Isn't this a banking institution we are dealing with? I worked at a bank almost six years ago as a teller- and even I know that the banks branch goes there, NOT THE HOUSE. It is our banks policy to have that there just in case something "bad" ie. fraud, illegal, fake, is connected with the check so they can FIND where it was originated.

So as you can see... my faith in being a first time home buyer is dwindling quickly. If I, a house wife can find where all the problems are before the seller or title company can then something is wrong. This is THEIR job to do the research. Not mine- but thank goodness I have the know-how and knowledge to get the job done or we'd be hurting in a completely different way in a few years.

Perhaps I should find my way back into the banking institution so that I can help protect those naive to this process. I'm thinking, from what I've seen thus far, it can't be THAT hard. Right?!

Monday, August 8, 2011

To Be... Or NOT To Be (our house?)

For the last month we have been playing a vicious game of yo-yo and cat and mouse. We found the most beautiful home and were AMAZED to find out it was in our price range. Although we were approved for more, we were adamant with ourselves and our Realtor we would not go over a specific price point so that we have some breathing room. Needless to say, when we saw this home our jaws dropped and our hearts leaped. Could this be our home???


It really is a BEAUTIFUL home; inside and out. It's 1696 sqare feet with 3 bedrooms and 2.5 baths. The pictures I have to show you (stolen of course from the listing!) only show two bathrooms and part of the house but they do the job. The master suite is huge, as is the second bedroom. Since we have our third baby due in February having a large second room is a must since two children will always share in this home. There is a laundry room and a two car garage as well. And the backyard is 2/3rds larger than the picture shows... enough room for my kids to actually be kids.

Pictures:::









Now don't think this is too good to be true... because the truth is we have been going through quite the drama since we decided to bid on it. Once we decided to bid we have been sitting on egg shells waiting to hear back from either Realtor or lender. We offered asking price and were informed that there were multiple bids going on at the time. We also were told we were very competitive but we would have to wait. A week later at 8 am. I got a call that made me cry. REMEMBER- I'm pregnant. HAHA!

We won the bid.

During the bid war we were informed that there may be a title issue; were we still interested? After conferring with my father and through lots of prayer we decided that yes... it was okay. If it was a big deal we'd make the final decision once we knew. After that we were assured through the listing agent that the title issue had been resolved. Still treading carefully we ended up firing a lender and finding another lender- WHO IS BOMB BY THE WAY!!!- who did finally drudge up some misery on our end.

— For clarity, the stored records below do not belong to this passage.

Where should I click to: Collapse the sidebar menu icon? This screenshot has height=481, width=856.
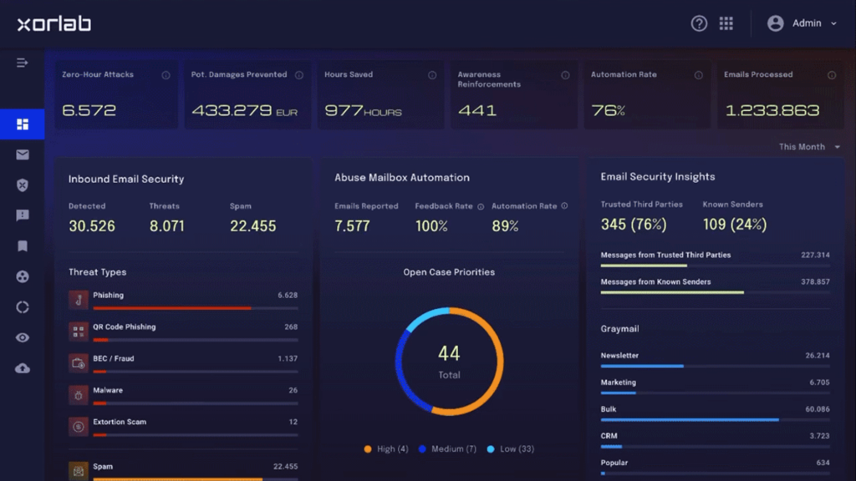[x=22, y=63]
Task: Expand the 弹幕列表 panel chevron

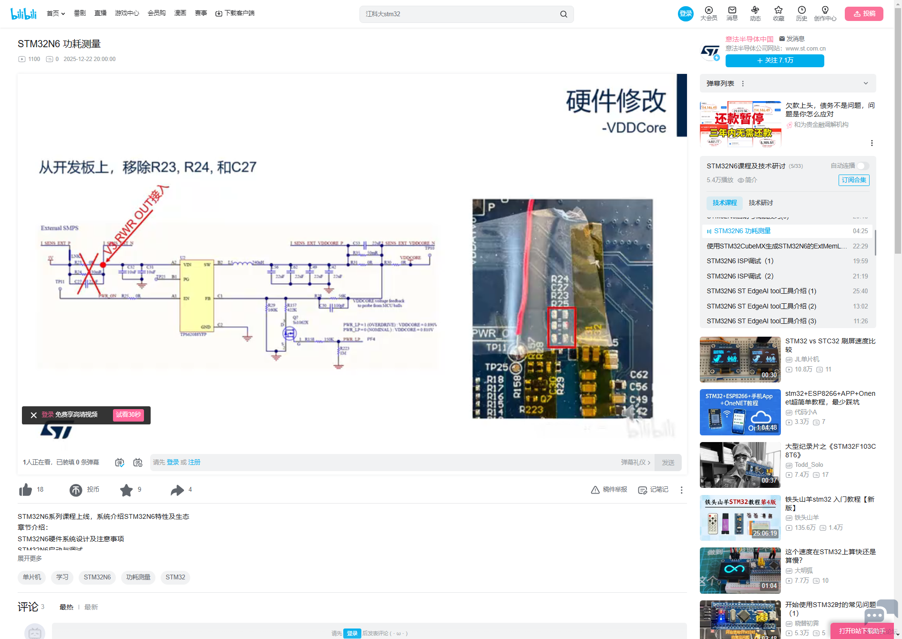Action: click(x=866, y=83)
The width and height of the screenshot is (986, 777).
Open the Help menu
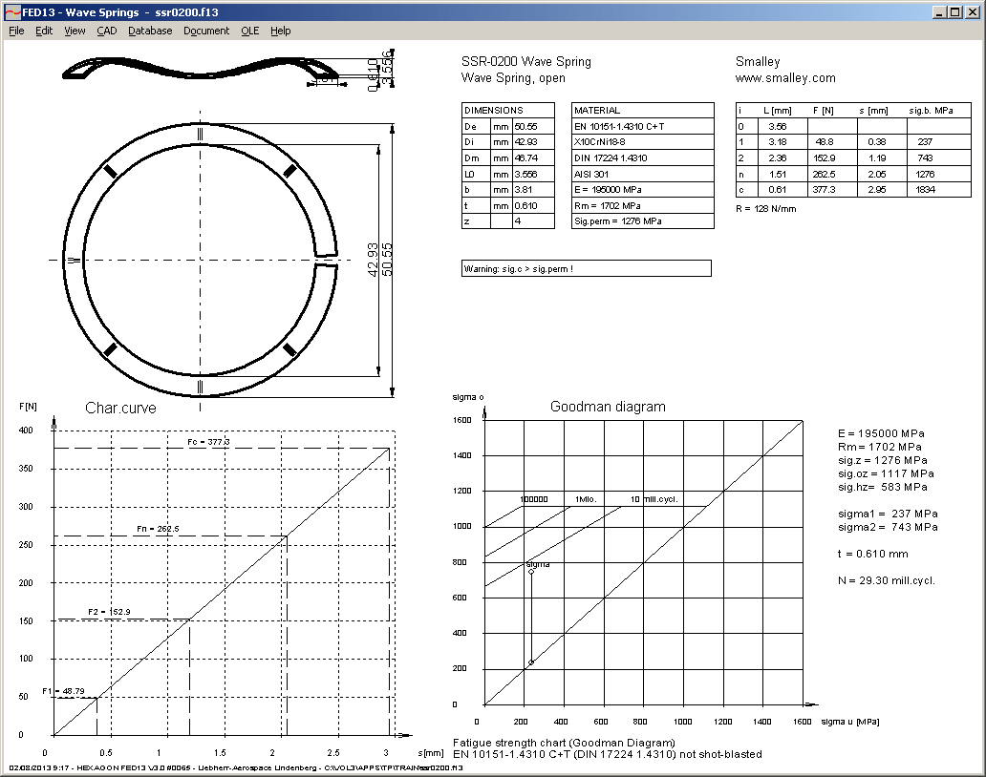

The home is a townhouse and was listed as such; however, the public property tax records list it as a condo. (My husband and I did some digging around on the unit.) Bringing this question up with my new lender we have found that that is part of the title issue that was "resolved." Quotes because it's still in the air. Now we have to figure out if there are HOA dues which we can't find ANYWHERE since the contractor went out of business. And... worst case scenario I came across from all my snooping today... the parcel numbers between the two units were confused years ago. So apparently we are buying the neighbors house according to the records.

GREAT SCOTT!

That is a HUGE mistake?

How does one work in any part of the taxing/ property/ housing market and NOT catch that? How was this mistake EVER made???

That said- we ARE currently under contract... but we may have to make a decision shortly on if we walk from this beautiful move-in ready home, or move on and continue our hunt.

Praying and fasting will be going on in this home and I know it will all work out the way that will work best for our family. I just hope that this mess gets resolved before the woman that owns the other unit decides burning both units would be in her best interest! HAHA! *JUST KIDDING!*

Wish us luck! And let me know what you think???